ENOSUCHBLOG

Programming, philosophy, pedaling.


Session Management in Sublime Text

Nov 1, 2015     Tags: programming, workflow    

This post is at least a year old.

I’ve spent a lot of time switching between editors.

Vim was my editor of choice for roughly three years, followed by two years of switching between a wide range of open and proprietary offerings including TextWrangler, Textadept, and Sublime Text 2.

I finally settled on Sublime Text 3 about a year ago, and it’s treated me fairly well - I spend (relatively) less time fiddling with configurations and settings, and more time fiddling with my programs.

There has, however, been one exception to this: Sublime Text’s abysmal support for sessions (or projects, or workspaces, or whatever you call them). By default, Sublime Text manages sessions with .sublime-project and .sublime-workspace files, which have to be opened manually (Project -> Open Project…) and contain a mess of session context and history that Sublime Text can regenerate automatically anyways. Sublime also stores its global state in its project files, making it impossible to work on multiple projects at once without saving all of them in a single workspace.

I normally work on 2 to 4 projects at any given time, so this simply wasn’t acceptable for me. I had worked around it for months by dedicating entire workspaces in my window manager to each project, but this became cumbersome and required me to reorganize and reconstruct all of my workspaces each time I exited Sublime.

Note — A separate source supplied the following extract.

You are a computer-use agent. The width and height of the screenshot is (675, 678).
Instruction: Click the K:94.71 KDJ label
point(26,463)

Sublime Text’s package ecosystem is fairly comprehensive, aided by Will Bond’s excellent package manager. Unfortunately, I could only find one package with functionality even remotely close to what I wanted: Sascha Wolf’s Session Manager.

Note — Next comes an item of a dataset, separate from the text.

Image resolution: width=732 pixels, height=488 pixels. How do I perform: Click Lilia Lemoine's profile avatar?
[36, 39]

Session Manager fixes a few flaws in Sublime’s default session management (like the obtuse file-based interface), but also brings in a few of its own. In particular, it likes to create a new window every time a session is loaded (even when the current window is empty), and doesn’t preserve window layout or grouping across loads (making multi-row/column windows collapse into one giant collection of tabs).

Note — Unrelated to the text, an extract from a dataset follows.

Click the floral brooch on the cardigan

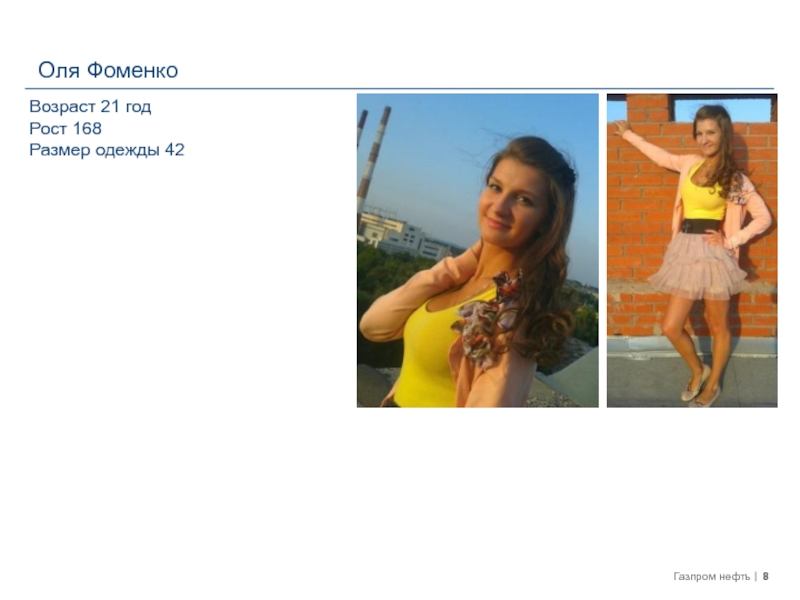489,319
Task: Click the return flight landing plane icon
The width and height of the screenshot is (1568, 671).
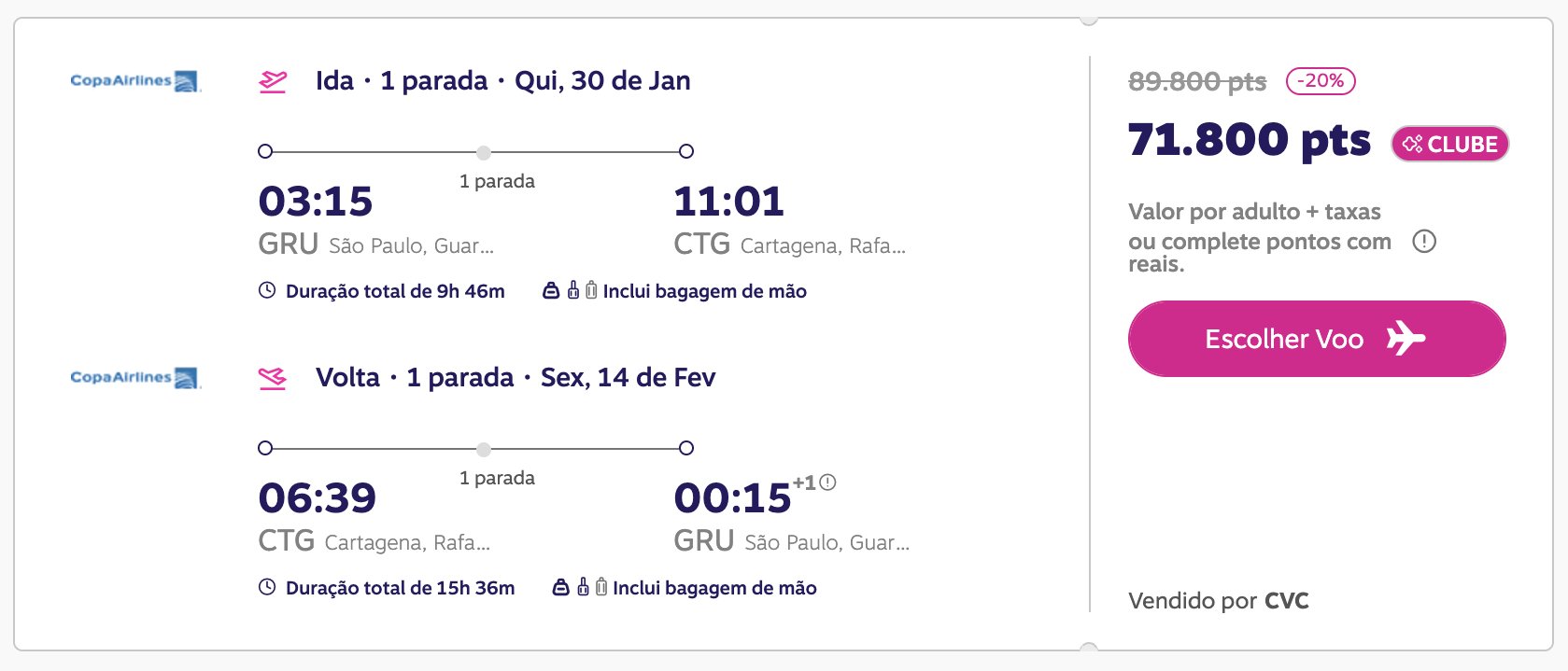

This was unacceptable for my purposes, so I created my own (tiny) session management package, the aptly named SimpleSession. At 122 lines of Python, SimpleSession accomplishes something that none of the other session managers for Sublime Text could: per-window session management and layout preservation, all with mappable commands and command palette integration. SimpleSession’s session files are also extremely simple: nothing more than a JSON formatted array of file groups and window layout parameters.

A quick demo:

Click to play on YouTube.

(Please forgive the window creation stutter - I think it’s my graphics drivers.)

SimpleSession is currently available on Package Control, as well as in a GitHub repository. If you’ve been looking for something like this in Sublime Text (as I have, for quite a while), feel free to give it a try. I’d also love to hear any feedback - what more (or less) it should do, and how it should do it (my Python is pretty rusty).